Por: José Félix Lafaurie Rivera.
Presidente Ejecutivo de FEDEGÁN @jflafaurie
No se hizo esperar la reacción del jefe negociador de las FARC, Iván Márquez, acusándome de ser “aliado de paramilitares y de disparar contra el foro agrario”, para poner a los ganaderos como enemigos de la paz. Reitero: los ganaderos no somos enemigos de la paz, porque hemos sido las principales víctimas de la guerra. No obstante, nos negamos a exponer el futuro de la ruralidad al escrutinio de su principal victimario, pese al duro ataque mediático que desconoce nuestro derecho al disenso. No encubriremos el verdadero propósito de las FARC de legitimar, con la “participación de la sociedad civil”, su modelo de desarrollo para imponérselo “por contrato” al país rural. No aceptamos la pérdida de memoria sobre nuestro pasado de violencia y no seremos co-artífices de la ruina del campo.
Nuestro desacuerdo fundamental, se centra en que el desarrollo rural y la propiedad rústica no pueden ni deben ser negociados con las FARC, quienes durante más de medio siglo han destruido el campo, al abrigo de la ausencia del Estado y la indiferencia de la sociedad. Esa misma que ahora cree que, para acabar con la violencia narcoterrorista, lo más fácil es entregar como moneda de pago, la suerte de 12 millones de colombianos. El sarcasmo, incluso el proveniente del gabinete ministerial, no va a banalizar 50 años de victimización de los ganaderos, ni la perversa tendencia a estigmatizarnos de “paramilitares” o “terratenientes”, por poseer legítimamente la tierra.

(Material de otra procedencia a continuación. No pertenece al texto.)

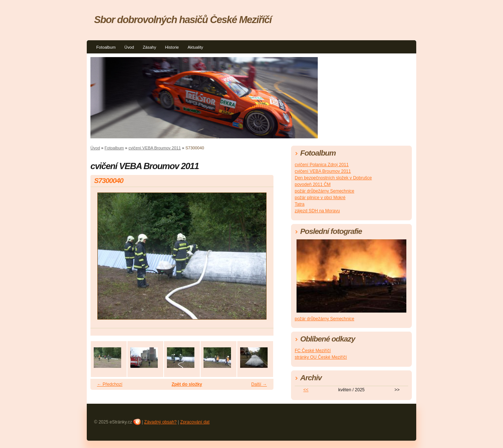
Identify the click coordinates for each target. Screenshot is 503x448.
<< (306, 390)
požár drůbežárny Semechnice (324, 191)
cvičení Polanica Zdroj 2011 (321, 165)
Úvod (129, 47)
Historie (172, 47)
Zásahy (149, 47)
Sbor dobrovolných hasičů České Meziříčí (183, 19)
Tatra (299, 204)
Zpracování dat (195, 422)
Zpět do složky (187, 384)
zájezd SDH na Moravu (317, 211)
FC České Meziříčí (313, 351)
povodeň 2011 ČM (313, 184)
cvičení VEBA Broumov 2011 (154, 148)
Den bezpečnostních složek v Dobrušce (333, 178)
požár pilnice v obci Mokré (320, 198)
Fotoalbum (106, 47)
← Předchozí (109, 384)
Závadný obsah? (160, 422)
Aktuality (195, 47)
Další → (259, 384)
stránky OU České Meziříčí (321, 357)
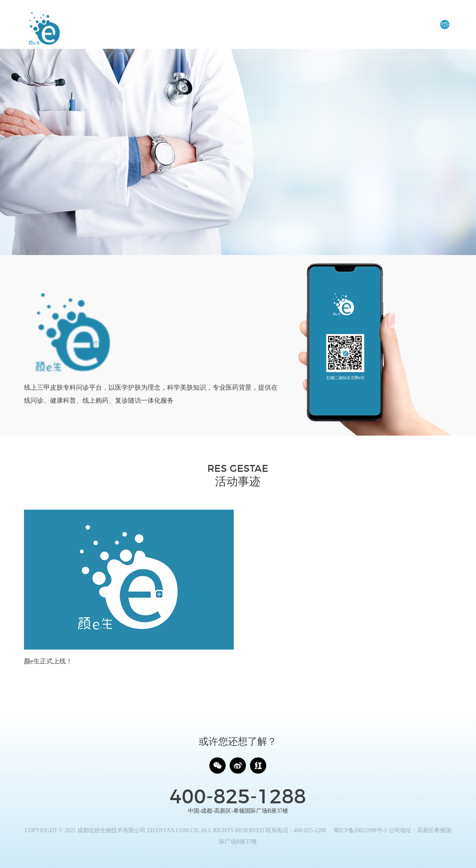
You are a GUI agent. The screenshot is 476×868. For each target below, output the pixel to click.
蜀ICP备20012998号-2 (360, 830)
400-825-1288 (238, 798)
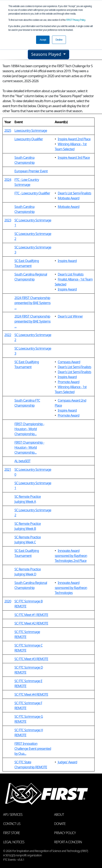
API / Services (13, 814)
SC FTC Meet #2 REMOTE (31, 623)
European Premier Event (31, 171)
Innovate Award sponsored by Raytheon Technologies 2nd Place (71, 556)
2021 (8, 469)
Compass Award (69, 362)
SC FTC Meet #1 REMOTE (31, 615)
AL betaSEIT (22, 461)
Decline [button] (59, 40)
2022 (8, 335)
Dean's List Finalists (70, 274)
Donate (60, 824)
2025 (8, 130)
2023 (8, 220)
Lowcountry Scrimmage (31, 130)
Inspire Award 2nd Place (74, 139)
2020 (8, 601)
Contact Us (12, 824)
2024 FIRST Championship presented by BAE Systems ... (33, 303)
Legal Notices (13, 842)
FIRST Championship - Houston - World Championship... (29, 429)
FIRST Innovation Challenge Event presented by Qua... (33, 748)
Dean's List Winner (70, 316)
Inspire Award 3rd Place (74, 157)
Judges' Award (67, 762)
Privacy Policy (75, 20)
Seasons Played (47, 54)
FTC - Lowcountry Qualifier (32, 193)
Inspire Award (67, 261)
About (59, 814)
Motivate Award (68, 198)
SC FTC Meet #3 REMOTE (31, 659)
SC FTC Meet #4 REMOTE (31, 694)
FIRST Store (11, 833)
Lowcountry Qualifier (29, 139)
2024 (8, 180)
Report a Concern (68, 842)
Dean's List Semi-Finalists (74, 193)
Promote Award (68, 382)
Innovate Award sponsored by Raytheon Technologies (71, 588)
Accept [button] (43, 40)
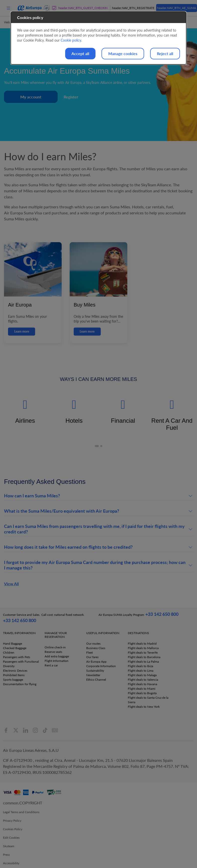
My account (31, 97)
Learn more (22, 331)
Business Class (96, 648)
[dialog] (98, 38)
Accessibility (11, 863)
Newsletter (93, 675)
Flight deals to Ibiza (140, 666)
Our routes (93, 643)
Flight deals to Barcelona (144, 657)
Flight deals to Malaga (142, 675)
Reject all (165, 54)
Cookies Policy (12, 829)
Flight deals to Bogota (142, 693)
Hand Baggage (12, 643)
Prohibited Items (14, 675)
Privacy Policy (12, 820)
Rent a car (51, 665)
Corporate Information (101, 666)
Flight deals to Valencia (143, 679)
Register (71, 97)
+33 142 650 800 (20, 620)
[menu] (8, 8)
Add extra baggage (57, 656)
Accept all (80, 54)
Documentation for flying (20, 684)
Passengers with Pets (17, 657)
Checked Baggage (15, 648)
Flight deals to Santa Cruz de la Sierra (148, 700)
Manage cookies (123, 54)
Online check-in (55, 647)
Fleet (89, 652)
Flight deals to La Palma (143, 661)
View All (11, 584)
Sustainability (95, 671)
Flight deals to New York (144, 707)
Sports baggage (13, 679)
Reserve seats (53, 652)
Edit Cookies (11, 837)
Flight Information (56, 661)
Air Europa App (96, 661)
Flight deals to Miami (142, 688)
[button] (97, 446)
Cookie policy (71, 40)
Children (8, 652)
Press (6, 855)
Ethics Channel (96, 679)
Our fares (92, 657)
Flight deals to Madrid (142, 643)
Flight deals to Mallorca (143, 648)
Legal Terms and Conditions (21, 812)
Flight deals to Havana (142, 684)
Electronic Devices (15, 671)
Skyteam (8, 846)
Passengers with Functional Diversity (21, 664)
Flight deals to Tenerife (143, 652)
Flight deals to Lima (141, 671)
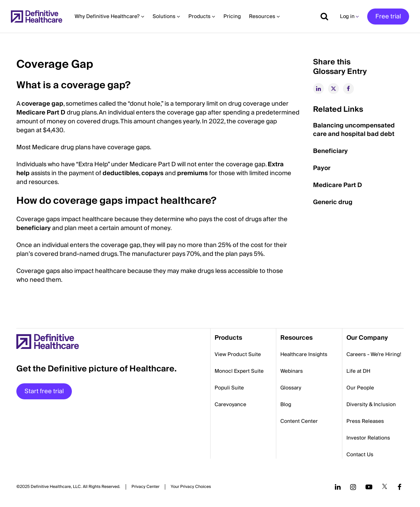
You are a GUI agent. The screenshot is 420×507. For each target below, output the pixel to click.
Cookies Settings (191, 487)
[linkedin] (318, 89)
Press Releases (365, 421)
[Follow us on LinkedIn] (338, 487)
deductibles (121, 173)
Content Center (299, 421)
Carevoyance (230, 404)
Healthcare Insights (304, 354)
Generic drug (333, 202)
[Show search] (322, 16)
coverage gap (42, 104)
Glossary (291, 388)
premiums (192, 173)
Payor (322, 168)
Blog (286, 404)
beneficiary (33, 228)
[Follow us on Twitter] (385, 487)
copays (152, 173)
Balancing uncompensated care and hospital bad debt (354, 130)
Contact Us (360, 455)
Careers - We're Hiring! (374, 354)
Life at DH (358, 371)
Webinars (292, 371)
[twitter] (333, 89)
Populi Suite (229, 388)
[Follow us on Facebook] (400, 487)
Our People (360, 388)
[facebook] (348, 89)
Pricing (232, 16)
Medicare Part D (41, 112)
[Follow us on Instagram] (353, 487)
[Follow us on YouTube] (369, 487)
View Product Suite (238, 354)
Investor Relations (368, 438)
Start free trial (44, 391)
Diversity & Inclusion (371, 404)
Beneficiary (330, 151)
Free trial (388, 16)
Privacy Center (145, 487)
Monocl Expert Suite (239, 371)
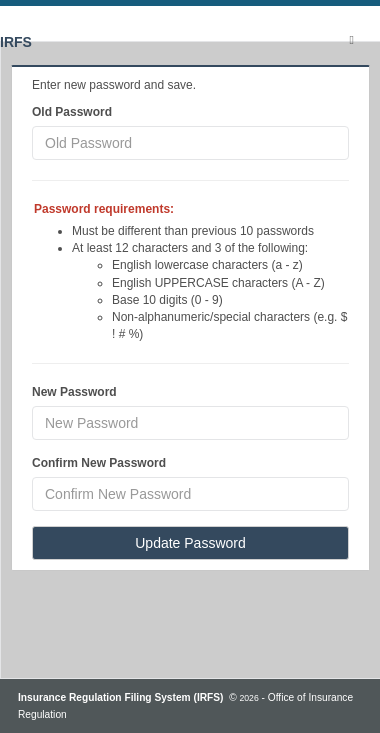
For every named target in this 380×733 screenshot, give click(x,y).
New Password (74, 392)
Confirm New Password (99, 463)
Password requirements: (104, 209)
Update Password (190, 543)
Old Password (72, 112)
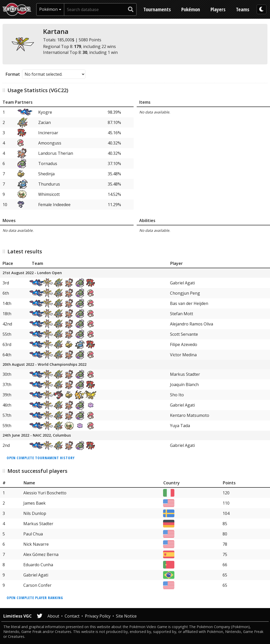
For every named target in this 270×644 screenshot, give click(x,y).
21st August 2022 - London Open (32, 273)
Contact (72, 616)
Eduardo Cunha (38, 565)
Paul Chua (33, 534)
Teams (243, 9)
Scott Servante (184, 334)
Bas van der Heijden (189, 303)
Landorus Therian (56, 153)
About (53, 616)
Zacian (44, 122)
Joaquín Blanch (184, 385)
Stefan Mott (182, 314)
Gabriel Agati (182, 283)
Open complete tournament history (41, 458)
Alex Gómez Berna (41, 554)
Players (218, 9)
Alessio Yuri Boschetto (45, 493)
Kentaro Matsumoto (189, 415)
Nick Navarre (36, 544)
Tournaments (157, 9)
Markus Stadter (185, 374)
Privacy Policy (98, 616)
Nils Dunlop (35, 513)
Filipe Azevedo (184, 344)
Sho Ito (177, 395)
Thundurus (49, 184)
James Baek (34, 503)
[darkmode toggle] (262, 9)
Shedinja (46, 174)
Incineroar (48, 133)
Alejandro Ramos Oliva (192, 324)
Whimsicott (49, 194)
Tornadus (48, 164)
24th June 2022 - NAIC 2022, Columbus (37, 435)
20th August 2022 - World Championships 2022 (44, 364)
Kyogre (45, 112)
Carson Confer (37, 585)
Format (13, 74)
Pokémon (191, 9)
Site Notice (126, 616)
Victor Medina (183, 355)
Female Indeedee (54, 205)
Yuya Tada (180, 426)
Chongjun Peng (185, 293)
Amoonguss (50, 143)
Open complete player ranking (35, 598)
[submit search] (131, 9)
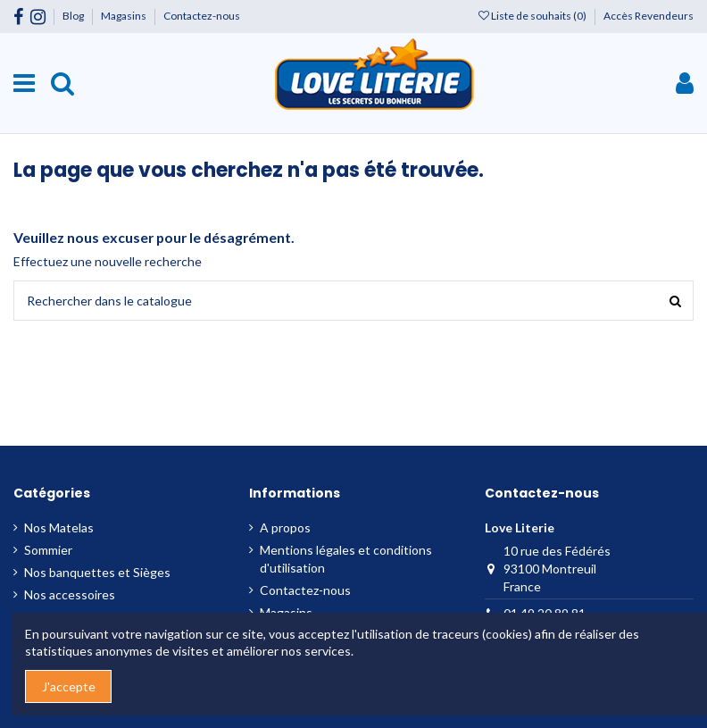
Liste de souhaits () (533, 15)
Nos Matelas (59, 527)
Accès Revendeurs (648, 15)
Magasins (124, 15)
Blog (74, 15)
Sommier (48, 549)
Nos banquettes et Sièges (97, 572)
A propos (285, 527)
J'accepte (69, 686)
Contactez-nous (202, 15)
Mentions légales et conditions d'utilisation (345, 558)
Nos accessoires (70, 594)
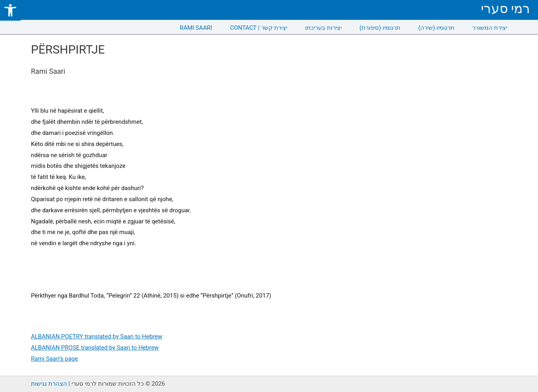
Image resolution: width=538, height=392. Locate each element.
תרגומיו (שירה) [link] (436, 28)
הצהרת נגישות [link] (49, 384)
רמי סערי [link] (505, 8)
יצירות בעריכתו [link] (323, 28)
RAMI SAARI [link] (196, 28)
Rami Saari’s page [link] (54, 359)
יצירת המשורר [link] (490, 28)
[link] (10, 10)
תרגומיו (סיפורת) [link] (380, 28)
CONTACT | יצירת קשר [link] (259, 28)
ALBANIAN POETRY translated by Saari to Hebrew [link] (96, 336)
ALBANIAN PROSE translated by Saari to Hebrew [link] (95, 348)
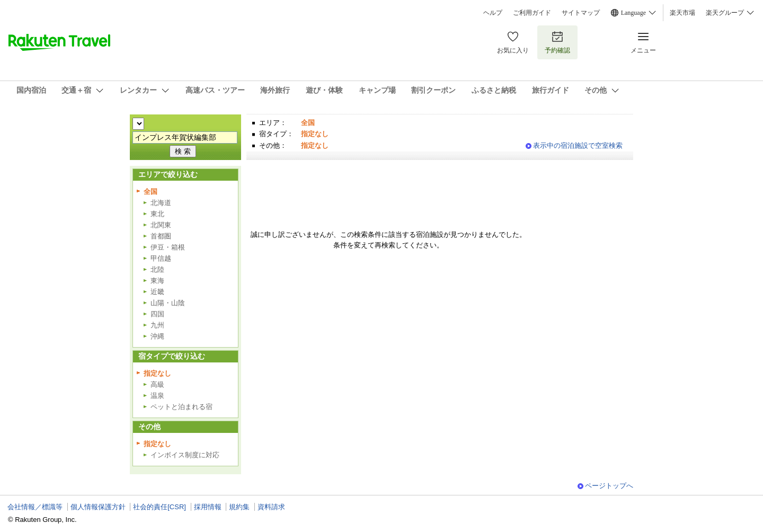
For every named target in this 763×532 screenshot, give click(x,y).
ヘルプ (493, 13)
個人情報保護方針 (98, 507)
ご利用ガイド (532, 13)
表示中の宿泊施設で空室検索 (578, 145)
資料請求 (271, 507)
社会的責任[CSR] (159, 507)
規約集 (239, 507)
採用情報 (208, 507)
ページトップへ (609, 485)
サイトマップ (581, 13)
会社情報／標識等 (35, 507)
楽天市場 (682, 13)
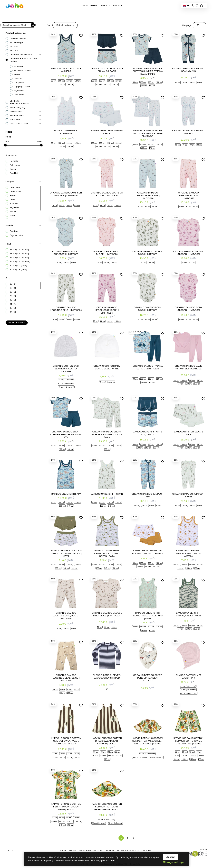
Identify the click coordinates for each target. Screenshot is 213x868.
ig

Para Fedegán el foro fue un escenario más de señalamientos. No podíamos esperar menos. Estamos acostumbrados a que la izquierda, democrática o en armas, en los centros de consultoría o en las ONG, aprovechen este tipo de eventos masivos. Esta no fue la excepción. Al final, en la plenaria, prácticamente se asfixió el susurro de los empresarios, que como era entendible, poco intervinieron en el caldeado ambiente de las mesas de discusión y sus recomendaciones por poco se excluyen de la larga lista de peticiones.
El hecho es que, con o sin nuestra presencia, con o sin este foro, existe un consenso sobre la urgencia de superar las precariedades de la ruralidad. Esas que desde hace décadas hemos señalado los productores. Las mismas que el Gobierno y el Congreso no desconocen y que pasan por cambiar el modelo de desarrollo, para llevar a la ruralidad vías, escuelas, salud, crédito, vivienda, justicia, asistencia técnica e insumos. Diagnóstico que compartimos académicos, izquierda y derecha, pequeños, medianos, grandes empresarios y campesinos sin tierra. Entonces ¿por qué desde la legalidad, teníamos que legitimar a nuestros verdugos?
Ahora bien, el campo exige una transformación que deben ayudar a construir los nuevos inversionistas nacionales o extranjeros −los que están comprando la Orinoquia a los ganaderos quebrados− que llegan con músculo financiero. Es parte de reconocer que la problemática va más allá de la reforma agraria que está instigando las FARC, pero que tanto caló en el inconsciente colectivo, al decir de los resultados del foro, donde se habló de quitarle la propiedad legítima a unos para darla otros; o en términos de León Valencia: “El país no puede perder la oportunidad que se abrió en La Habana para discutir una estrategia de choque que nos lleve a una redistribución de la tierra; y ahí, o se pacta con los grandes terratenientes o se les doblega, no hay otra alternativa”.
Pero no fue esa la iniciativa menos peligrosa. Las extensas relatorías −que confirmaron nuestra advertencia de un registro interminable de ideas, cuya utilidad cuestionamos− sumaron otros sabores amargos. Se planteó desmilitarizar el campo y reformar las Fuerzas Armadas para quitarles dientes, cuando la ruralidad ha vuelto a sentir el látigo de la violencia, desmontar las zonas de reserva forestal, espantar la inversión extranjera, frenar la locomotora minero-energética, erradicar los monocultivos −azucareros, palmeros o bananeros− y hasta detener la globalización. Por supuesto, el foco fue acabar con el latifundio y la “gran propiedad”, cuando nuestras explotaciones no son más que minifundios al lado de nuestra competencia.
Ahora el Estado, como una de las altas partes contratantes, tiene la palabra y deberá prepararse y decidir a qué se compromete. A fin de cuentas, se le entregó a la guerrilla un “insumo” para decir que la “voz del pueblo” se hizo escuchar y, a partir de esa falacia, que nadie se ha encargado de sopesar racionalmente, podría abrirse un futuro azaroso para la ruralidad, que no cohonestamos los ganaderos. Estamos en manos del gobierno.